Ambulance for transport of critically ill neonates and children. Photo Workers 

The lessons of the Letby affair are many. Chief among them may be the indictment of successive capitalist governments’ interference with the NHS.

This led to a position where neonatologist consultants who tried to do something to stop the murder and attempted murder of at least thirteen neonates at the Countess of Chester Hospital could be ignored, accused of bullying and threatened with being reported to the General Medical Council (GMC), the regulatory body for doctors.

Commerce

Margaret Thatcher introduced, through the 1983 Griffiths Report, managers from commerce to the NHS. The premise was that existing hospital administrators, as they were known, were insufficiently business-minded.

Much has happened since then, population changes, changes in morbidity, advances in medicine and so on. But the introduction of business managers has signally failed to turn the NHS round.

However the service has turned into a happy hunting ground for the big management consultants. A survey by researchers at the University of Bristol looked at 120 hospital trusts over four years and found that spending on management consultants had grown exponentially.

Purchasers and providers

Kenneth Clarke established the “internal market”, ostensibly based on the dogma that applying market principles to health would lead to better outcomes, requiring NHS organisations to be split into purchasers and providers. The Blair government from 1997 continued this, and intensified the attack on professional skill.

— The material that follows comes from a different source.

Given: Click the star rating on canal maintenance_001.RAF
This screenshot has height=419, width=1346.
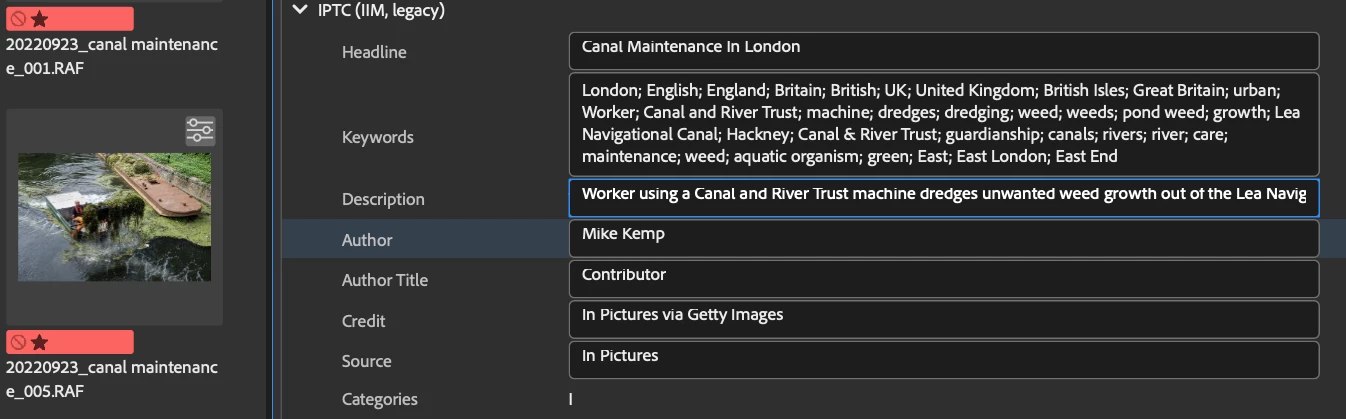Looking at the screenshot, I should click(39, 19).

At a conference in 2000, the then health-secretary Alan Milburn declared war on what he described as aas a “consultant is king” culture in the NHS. Consultants, the most highly skilled workers in the NHS, were expected to submit their clinical decision-making to the approval of career managers. Their control over postgraduate medical education was weakened and professional self-regulation was denounced as reactionary and elitist.

‘Successive governments tried to hive off direct responsibility for the NHS.’

Successive governments tried to hive off direct responsibility for the NHS. Arms-length bodies proliferated to carry out functions previously part of the Department of Health. These bodies, such as NHS England, Health Education England and NHS Digital, exist in perpetual states of restructuring, merger and de-merger, so nothing gets done. This is amplified by devolution of health services for Scotland and Wales.

The senior managers who ignored concerns and tried to block investigations into the unexplained deaths at the Countess of Chester moved on to other, highly-paid management jobs in the NHS. One worked in an interim appointment at two trusts – some senior managers make careers as fill-in Chief Executives here and there. 

Regulatory failure

The failure of regulatory bodies is another aspect. The Care Quality Commission, set up in 2009, is supposed to inspect hospitals and other providers. It inspected the Countess of Chester hospital in 2016 and found it “good” and “well led”. The GMC was used to threaten the neonatologist consultants, rather than to uphold medical professional standards.

Much is made in the NHS of whistleblowers. A system of Freedom to Speak Up Guardians was established after the Francis report into Mid Staffordshire. The Letby affair shows that these posts are nothing but window dressing.

‘Skilled workers, working together, protect patient safety.’

The cult of the whistleblower is anti-working class. Lone individuals do not protect patient safety and professional standards, but skilled workers working together to uphold standards, and force employers to keep to them, as the Countess of Chester consultants tried to do.

Similarly, the anti-bullying cult, behind which Letby and those who facilitated her crimes hid, is anti-working class. No doubt a blackleg in a dispute could raise a claim of bullying. The defence against bullying employers, and the way to a safe well-run NHS, lies in the collective organisation of professional health workers.